Teranode Data Model - Subtrees
The Subtrees are an innovation aimed at improving the scalability and real-time processing capabilities of the blockchain system.
Structure
The concept of subtrees is a distinct feature not found in the BTC design.
-
A subtree acts as an intermediate data structure to hold batches of transaction IDs (including metadata) and their corresponding Merkle root.
- The size of a subtree can be any number of transactions, as long as it is a power of 2 (16, 32, 64, etc.). The only requirement is that all subtrees in a block must be the same size. At peak throughput, subtrees will contain millions of transaction IDs.
-
Each subtree computes its own Merkle root, which is a single hash representing the entire set of transactions within that subtree.
Here's a table documenting the structure of the Subtree type:
| Field | Type | Description |
|---|---|---|
| Height | int | The height of the Merkle tree (number of levels). Calculated as ceil(log2(number of nodes)). For 1,048,576 nodes, height = 20. |
| Fees | uint64 | Total fees associated with the transactions in the subtree. |
| SizeInBytes | uint64 | The size of the subtree in bytes. |
| FeeHash | chainhash.Hash | Hash representing the combined fees of the subtree. Note: This field is currently unused. |
| Nodes | []SubtreeNode | An array of SubtreeNode objects, representing individual "nodes" within the subtree. |
| ConflictingNodes | []chainhash.Hash | List of transaction hashes that have UTXO conflicts (double-spend attempts). These transactions are flagged during validation and require special handling during block assembly to ensure only one conflicting transaction is included. |
Here, a SubtreeNode is a data structure representing a transaction hash, a fee, and the size in bytes of said TX.
Subtree Storage and Transfer
Storage Format (48 MB per subtree)
Each subtree file stored in the subtree-store buckets contains full node data. The structure consists of:
- root hash: 32 bytes
- fees: 8 bytes (uint64)
- sizeInBytes: 8 bytes (uint64)
- numberOfNodes: 8 bytes (uint64)
- nodes: 48 bytes per node (hash:32 + fee:8 + size:8)
- numberOfConflictingNodes: 8 bytes (uint64)
- conflictingNodes: 32 bytes per conflicting node
Size Calculation:
Fixed header: 32 + 8 + 8 + 8 + 8 = 64 bytes
Per transaction node: 48 bytes (hash:32 + fee:8 + size:8)

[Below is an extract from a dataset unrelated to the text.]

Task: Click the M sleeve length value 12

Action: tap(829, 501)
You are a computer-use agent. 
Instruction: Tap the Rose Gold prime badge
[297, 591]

For 1,048,576 transactions:
Header: 64 bytes
Nodes: 1,048,576 × 48 = 50,331,648 bytes
Total: ≈ 48 MB
Network Transfer Format (32 MB per subtree)
When nodes request subtrees during catchup operations via the /subtree/{hash} endpoint, only transaction hashes are transferred to minimize bandwidth usage:
- Transaction hash only: 32 bytes per node
Transfer Size Calculation:
For 1,048,576 transactions:
1,048,576 × 32 bytes = 33,554,432 bytes = 32 MB exactly
This optimization reduces network transfer by 33% compared to sending full node data. The receiving node reconstructs the full subtree structure by setting fees and sizes to zero initially, which are later populated during validation.
Efficiency
Subtrees are created and broadcast when they reach their configured size (default: 1,048,576 transactions via the InitialMerkleItemsPerSubtree setting in settings/settings.go). The size dynamically adjusts based on transaction volume and utilization patterns. At a baseline throughput of 1 million transactions per second, this results in approximately one subtree per second, though actual timing varies with network load.
This approach makes data propagation more continuous rather than batched every 10 minutes. Although blocks are still created every 10 minutes, subtrees are created and broadcast as soon as they are full.
-
Creating subtrees at this high frequency allows receiving nodes to validate batches quickly and continuously, essentially "pre-approving" them for inclusion in a block.
-
This contrasts with the BTC design, where a new block and its transactions are broadcast approximately every 10 minutes after being confirmed by miners.
Lightweight
Subtrees only include transaction IDs, not full transaction data, since all nodes already possess the transactions, reducing the size of the propagated data.
-
All network nodes are assumed to already have the full transaction data (which they receive and store as transactions are created and spread through the network). Therefore, it's unnecessary to rebroadcast full details with each subtree.
-
Subtrees allow nodes to confirm they have all relevant transactions and update their state accordingly without having to process large amounts of data repeatedly.